Il m’est arrivé de voir plus de requins, de beaucoup plus près, mais cette plongée reste gravée car elle est si proche, si facile. Il suffit de prendre l’avion jusqu’à Johannesburg, de conduire 600 kms jusqu’à la frontière du Mozambique où vous attend un rastah local en pick up qui vous emmène 8 kms plus loin à Ponto Do Ouro. Un zodiac vous y attend.

 

 

Plongée N°4 : Pinnacles, Ponta do Ouro, Mozambique, Avril 2009

 

 

The Pinnacles. Enfin ! C’est là, à quelques encablures de la frontière sud-africaine que j’aurais dû voir mes premiers requins dans les années 90. La nature commençait tout juste à reprendre ses droits, après 16 ans d’une guerre pas très civile, et se montra à nous dans les magnifiques atours d’un très venimeux Puffadder.
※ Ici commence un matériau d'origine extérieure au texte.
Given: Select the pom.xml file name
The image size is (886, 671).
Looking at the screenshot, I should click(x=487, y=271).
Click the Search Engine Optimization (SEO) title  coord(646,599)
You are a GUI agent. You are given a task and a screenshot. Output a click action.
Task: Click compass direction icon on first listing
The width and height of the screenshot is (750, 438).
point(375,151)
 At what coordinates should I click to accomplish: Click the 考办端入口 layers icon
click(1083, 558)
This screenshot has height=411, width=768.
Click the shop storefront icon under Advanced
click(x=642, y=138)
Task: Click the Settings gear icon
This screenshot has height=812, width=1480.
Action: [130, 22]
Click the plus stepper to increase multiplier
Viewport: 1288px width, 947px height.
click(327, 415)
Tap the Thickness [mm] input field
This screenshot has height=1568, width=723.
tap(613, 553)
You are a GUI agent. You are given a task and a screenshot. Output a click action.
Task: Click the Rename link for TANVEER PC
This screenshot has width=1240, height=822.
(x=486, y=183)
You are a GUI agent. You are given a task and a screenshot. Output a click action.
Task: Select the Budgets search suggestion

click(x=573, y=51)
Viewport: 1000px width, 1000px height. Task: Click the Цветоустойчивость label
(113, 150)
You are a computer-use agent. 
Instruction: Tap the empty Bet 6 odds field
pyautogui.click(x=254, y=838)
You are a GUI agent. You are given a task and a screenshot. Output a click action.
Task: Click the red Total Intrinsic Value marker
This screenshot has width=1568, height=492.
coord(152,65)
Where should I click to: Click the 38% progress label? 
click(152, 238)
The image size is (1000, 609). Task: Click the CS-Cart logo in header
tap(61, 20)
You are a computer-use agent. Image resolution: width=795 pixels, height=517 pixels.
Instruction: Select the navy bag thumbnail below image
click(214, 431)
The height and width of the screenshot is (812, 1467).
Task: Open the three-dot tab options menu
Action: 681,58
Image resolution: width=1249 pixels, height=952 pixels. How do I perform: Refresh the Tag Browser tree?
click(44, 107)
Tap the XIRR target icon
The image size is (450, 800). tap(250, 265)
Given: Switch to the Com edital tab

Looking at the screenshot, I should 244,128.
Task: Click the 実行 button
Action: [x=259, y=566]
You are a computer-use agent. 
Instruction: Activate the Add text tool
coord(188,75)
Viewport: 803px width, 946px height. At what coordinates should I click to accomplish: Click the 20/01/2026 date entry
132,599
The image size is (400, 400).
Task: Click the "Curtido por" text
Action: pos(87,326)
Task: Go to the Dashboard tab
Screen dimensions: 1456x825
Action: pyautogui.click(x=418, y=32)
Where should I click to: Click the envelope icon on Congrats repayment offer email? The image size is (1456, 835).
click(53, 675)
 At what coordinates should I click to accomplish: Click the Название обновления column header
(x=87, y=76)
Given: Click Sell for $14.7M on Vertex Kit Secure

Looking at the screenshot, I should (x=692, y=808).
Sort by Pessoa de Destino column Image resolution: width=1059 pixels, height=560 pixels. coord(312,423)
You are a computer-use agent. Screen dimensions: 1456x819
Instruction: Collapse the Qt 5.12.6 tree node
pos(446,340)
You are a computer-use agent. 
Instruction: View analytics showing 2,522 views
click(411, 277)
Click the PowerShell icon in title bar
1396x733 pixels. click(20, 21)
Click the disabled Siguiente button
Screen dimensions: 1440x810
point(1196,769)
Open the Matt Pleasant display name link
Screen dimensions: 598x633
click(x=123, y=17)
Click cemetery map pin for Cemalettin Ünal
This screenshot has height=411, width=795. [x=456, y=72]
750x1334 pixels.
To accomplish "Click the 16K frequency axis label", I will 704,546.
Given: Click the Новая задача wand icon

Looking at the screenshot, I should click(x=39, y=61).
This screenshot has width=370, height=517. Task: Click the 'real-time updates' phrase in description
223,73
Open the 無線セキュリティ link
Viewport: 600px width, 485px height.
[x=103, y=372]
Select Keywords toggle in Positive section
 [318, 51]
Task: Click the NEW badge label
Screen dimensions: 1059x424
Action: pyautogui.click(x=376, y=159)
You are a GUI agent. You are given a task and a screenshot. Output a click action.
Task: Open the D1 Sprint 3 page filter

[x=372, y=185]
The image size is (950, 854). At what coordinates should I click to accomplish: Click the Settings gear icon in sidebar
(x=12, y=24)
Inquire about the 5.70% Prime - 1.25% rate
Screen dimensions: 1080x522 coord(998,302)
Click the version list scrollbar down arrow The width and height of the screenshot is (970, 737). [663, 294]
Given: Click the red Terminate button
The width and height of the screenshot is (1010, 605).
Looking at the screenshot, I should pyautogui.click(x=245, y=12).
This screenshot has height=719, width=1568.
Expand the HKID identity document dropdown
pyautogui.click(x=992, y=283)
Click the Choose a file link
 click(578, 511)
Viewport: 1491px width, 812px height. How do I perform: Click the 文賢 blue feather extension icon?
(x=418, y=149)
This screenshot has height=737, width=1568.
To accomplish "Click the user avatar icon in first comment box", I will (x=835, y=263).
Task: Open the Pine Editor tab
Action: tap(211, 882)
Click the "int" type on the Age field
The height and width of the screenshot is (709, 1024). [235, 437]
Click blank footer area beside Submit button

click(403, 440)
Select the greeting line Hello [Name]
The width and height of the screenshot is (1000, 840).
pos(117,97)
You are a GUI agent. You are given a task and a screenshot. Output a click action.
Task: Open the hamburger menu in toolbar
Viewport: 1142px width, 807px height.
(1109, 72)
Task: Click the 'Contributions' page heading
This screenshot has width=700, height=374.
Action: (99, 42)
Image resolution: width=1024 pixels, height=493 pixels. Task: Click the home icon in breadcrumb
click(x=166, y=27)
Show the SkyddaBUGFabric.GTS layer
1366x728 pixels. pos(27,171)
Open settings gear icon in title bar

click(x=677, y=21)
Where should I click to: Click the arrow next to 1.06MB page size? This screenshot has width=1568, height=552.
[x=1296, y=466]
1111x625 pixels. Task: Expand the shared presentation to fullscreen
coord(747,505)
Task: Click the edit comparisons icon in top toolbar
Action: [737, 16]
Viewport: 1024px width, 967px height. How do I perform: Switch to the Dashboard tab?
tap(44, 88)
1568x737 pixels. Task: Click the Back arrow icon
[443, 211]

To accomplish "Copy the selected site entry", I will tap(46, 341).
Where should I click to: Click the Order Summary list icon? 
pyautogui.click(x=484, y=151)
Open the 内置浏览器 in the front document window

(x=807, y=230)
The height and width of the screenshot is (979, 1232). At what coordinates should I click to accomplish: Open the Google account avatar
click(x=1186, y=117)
Les mines anti-personnel ne prenaient plus racines, mais fleurissaient encore un peu. L’une d’elles avait d’ailleurs explosé sous le 4X4 d’un ami, peu de temps avant (par miracle sans atteindre celui-ci) alors qu'il essayait naïvement de capter le réseau de téléphone portable sud africain, du haut d’une dune. J’étais alors un plongeur débutant et Pinnacles se déroba à moi le dernier jour, pour cause de mauvais temps.

 

Il me fallait donc retourner à la Pointe d’or. Retourner à Graceland (qui a changé de nom), ce bar dont les escaliers ne sont mémorables que dans un sens.

 

Le jour précédent, j’avais vu mon premier requin baleine (après tant de rendez-vous manqués) et je retournais pour la deuxième fois du séjour sur Pinnacles. J’avais déjà été gratifié de la présence de quelques requins du Zambèze, le jour précédent et j’en redemandais. Nous sortions d’une semaine de vacances des sud africains où les lieux avaient été archi peuplés de plongeurs et où le gros était parti élire momentanément domicile ailleurs. Les sud africains partis, les habitants revenaient occuper leur territoire. Nous le constatâmes.

 

Le problème, une fois les sud africains partis est de trouver suffisamment de plongeur pour aller sur Pinnacles. Le récif est éloigné et la sortie n’est rentable pour l’opérateur qu’à partir d’environ 7 plongeurs. Je me chargeais d’une partie du recrutement. Force est de constater que tout le monde ne veut pas plonger sur Pinnacles.

 

Mis à part Protea Banks en déclin, Pinnacles est l’un des derniers endroits d’Afrique Australe où la présence du requin bouledogue (aka requin du Zambèze) est presque garantie, pour peu qu’on évite l’heure de pointe. C’est surtout lui que l’on vient voir.

 

Comme Protea, Pinnacles est une plongée en dérive. On vous lâche généralement là où la concentration de requins bouledogues est censée être la plus forte. C’est pour cela qu’il faut faire une entrée négative et plonger rapidement vers le fond (35 m-40m) environ.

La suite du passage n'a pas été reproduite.